Note that the "actual time" values are in milliseconds of real time, whereas the "cost" estimates are expressed in arbitrary units of disk fetches; so they are unlikely to match up. The thing to pay attention to is the ratios.

In some query plans, it is possible for a subplan node to be executed more than once. For example, the inner index scan is executed once per outer row in the above nested-loop plan. In such cases, the "loops" value reports the total number of executions of the node, and the actual time and rows values shown are averages per-execution. This is done to make the numbers comparable with the way that the cost estimates are shown. Multiply by the "loops" value to get the total time actually spent in the node.

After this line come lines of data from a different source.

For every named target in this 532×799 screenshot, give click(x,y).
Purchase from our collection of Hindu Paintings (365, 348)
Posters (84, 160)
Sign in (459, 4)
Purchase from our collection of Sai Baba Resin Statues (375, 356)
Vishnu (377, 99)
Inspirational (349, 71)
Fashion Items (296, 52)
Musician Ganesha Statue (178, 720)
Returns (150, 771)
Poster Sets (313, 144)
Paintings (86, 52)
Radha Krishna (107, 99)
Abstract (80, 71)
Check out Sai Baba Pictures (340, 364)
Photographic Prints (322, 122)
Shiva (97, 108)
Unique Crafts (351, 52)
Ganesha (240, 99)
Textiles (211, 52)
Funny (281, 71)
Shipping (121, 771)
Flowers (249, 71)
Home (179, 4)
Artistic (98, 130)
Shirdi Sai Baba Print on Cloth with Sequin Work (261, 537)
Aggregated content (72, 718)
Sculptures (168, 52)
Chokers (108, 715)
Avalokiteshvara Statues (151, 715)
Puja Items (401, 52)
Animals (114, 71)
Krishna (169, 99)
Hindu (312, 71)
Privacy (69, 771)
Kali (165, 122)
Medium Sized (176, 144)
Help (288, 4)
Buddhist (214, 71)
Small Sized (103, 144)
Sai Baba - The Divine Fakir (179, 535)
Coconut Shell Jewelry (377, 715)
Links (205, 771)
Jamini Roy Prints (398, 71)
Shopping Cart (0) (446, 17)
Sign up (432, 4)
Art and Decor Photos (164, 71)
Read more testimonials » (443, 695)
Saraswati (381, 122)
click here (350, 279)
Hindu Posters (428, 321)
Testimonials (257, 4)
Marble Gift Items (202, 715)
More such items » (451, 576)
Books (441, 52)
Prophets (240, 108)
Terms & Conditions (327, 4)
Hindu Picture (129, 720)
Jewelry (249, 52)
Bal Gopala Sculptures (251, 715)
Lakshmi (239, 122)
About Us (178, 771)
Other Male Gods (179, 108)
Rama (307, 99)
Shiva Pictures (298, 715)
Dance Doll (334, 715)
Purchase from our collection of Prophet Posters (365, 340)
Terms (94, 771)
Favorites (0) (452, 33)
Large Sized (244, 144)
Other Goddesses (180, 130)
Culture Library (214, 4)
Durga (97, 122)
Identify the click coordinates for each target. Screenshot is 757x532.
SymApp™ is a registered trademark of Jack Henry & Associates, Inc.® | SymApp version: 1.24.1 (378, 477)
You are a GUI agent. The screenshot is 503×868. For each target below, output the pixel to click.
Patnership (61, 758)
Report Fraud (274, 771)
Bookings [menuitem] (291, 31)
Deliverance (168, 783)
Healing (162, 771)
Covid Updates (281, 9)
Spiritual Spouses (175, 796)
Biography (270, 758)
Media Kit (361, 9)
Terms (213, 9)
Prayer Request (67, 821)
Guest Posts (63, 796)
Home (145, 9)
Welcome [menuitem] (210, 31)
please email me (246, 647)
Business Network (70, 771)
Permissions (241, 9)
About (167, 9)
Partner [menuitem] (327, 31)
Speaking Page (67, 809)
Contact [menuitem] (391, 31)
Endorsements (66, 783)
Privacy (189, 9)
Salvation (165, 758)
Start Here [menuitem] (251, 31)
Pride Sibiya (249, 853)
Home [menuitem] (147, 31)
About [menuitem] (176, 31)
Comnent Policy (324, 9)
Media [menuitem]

The Total runtime shown by EXPLAIN ANALYZE includes executor start-up and shut-down time, as well as time spent processing the result rows. It does not include parsing, rewriting, or planning time. For a SELECT query, the total run time will normally be just a little larger than the total time reported for the top-level plan node. For INSERT, UPDATE, and DELETE commands, the total run time may be considerably larger, because it includes the time spent processing the result rows. In these commands, the time for the top plan node essentially is the time spent computing the new rows and/or locating the old ones, but it doesn't include the time spent making the changes.

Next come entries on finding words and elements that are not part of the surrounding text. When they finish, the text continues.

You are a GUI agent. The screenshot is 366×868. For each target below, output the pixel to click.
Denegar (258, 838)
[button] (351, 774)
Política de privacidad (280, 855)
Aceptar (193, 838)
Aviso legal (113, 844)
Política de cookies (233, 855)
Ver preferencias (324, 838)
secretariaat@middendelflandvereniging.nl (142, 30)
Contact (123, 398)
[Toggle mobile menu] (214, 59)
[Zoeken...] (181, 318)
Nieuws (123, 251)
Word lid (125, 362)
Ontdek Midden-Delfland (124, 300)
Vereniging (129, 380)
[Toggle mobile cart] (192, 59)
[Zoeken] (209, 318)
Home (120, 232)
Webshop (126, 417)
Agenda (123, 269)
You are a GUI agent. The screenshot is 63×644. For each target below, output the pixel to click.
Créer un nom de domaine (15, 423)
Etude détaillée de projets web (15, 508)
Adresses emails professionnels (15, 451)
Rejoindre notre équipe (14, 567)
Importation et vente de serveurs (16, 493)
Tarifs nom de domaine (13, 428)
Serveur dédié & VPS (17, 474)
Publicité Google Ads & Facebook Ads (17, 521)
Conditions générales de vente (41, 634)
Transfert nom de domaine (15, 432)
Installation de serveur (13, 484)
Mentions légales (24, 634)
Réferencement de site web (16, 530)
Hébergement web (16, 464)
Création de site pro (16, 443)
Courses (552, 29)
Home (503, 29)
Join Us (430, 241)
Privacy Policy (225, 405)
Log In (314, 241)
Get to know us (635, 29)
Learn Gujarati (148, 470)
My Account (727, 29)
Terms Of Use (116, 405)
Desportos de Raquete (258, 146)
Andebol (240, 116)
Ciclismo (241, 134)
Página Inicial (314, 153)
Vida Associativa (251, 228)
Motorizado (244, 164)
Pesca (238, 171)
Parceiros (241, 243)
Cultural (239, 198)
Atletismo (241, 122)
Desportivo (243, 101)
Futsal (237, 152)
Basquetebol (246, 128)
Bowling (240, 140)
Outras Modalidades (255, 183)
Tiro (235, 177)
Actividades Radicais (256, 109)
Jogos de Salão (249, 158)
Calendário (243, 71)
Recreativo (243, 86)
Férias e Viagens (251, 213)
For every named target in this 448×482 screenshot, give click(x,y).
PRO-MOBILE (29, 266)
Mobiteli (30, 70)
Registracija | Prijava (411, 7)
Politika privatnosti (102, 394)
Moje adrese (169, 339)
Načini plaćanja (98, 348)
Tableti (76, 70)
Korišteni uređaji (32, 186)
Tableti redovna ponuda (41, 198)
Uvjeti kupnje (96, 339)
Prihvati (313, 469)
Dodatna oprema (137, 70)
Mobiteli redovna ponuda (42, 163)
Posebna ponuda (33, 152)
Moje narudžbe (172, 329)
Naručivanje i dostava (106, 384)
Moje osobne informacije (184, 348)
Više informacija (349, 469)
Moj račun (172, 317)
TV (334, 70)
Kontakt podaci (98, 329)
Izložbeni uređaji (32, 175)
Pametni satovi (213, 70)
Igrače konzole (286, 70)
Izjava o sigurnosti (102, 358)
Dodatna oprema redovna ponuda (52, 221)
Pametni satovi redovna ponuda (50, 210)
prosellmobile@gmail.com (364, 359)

It is worth noting that EXPLAIN results should not be extrapolated to situations other than the one you are actually testing; for example, results on a toy-sized table can't be assumed to apply to large tables. The planner's cost estimates are not linear and so it may well choose a different plan for a larger or smaller table. An extreme example is that on a table that only occupies one disk page, you'll nearly always get a sequential scan plan whether indexes are available or not. The planner realizes that it's going to take one disk page read to process the table in any case, so there's no value in expending additional page reads to look at an index.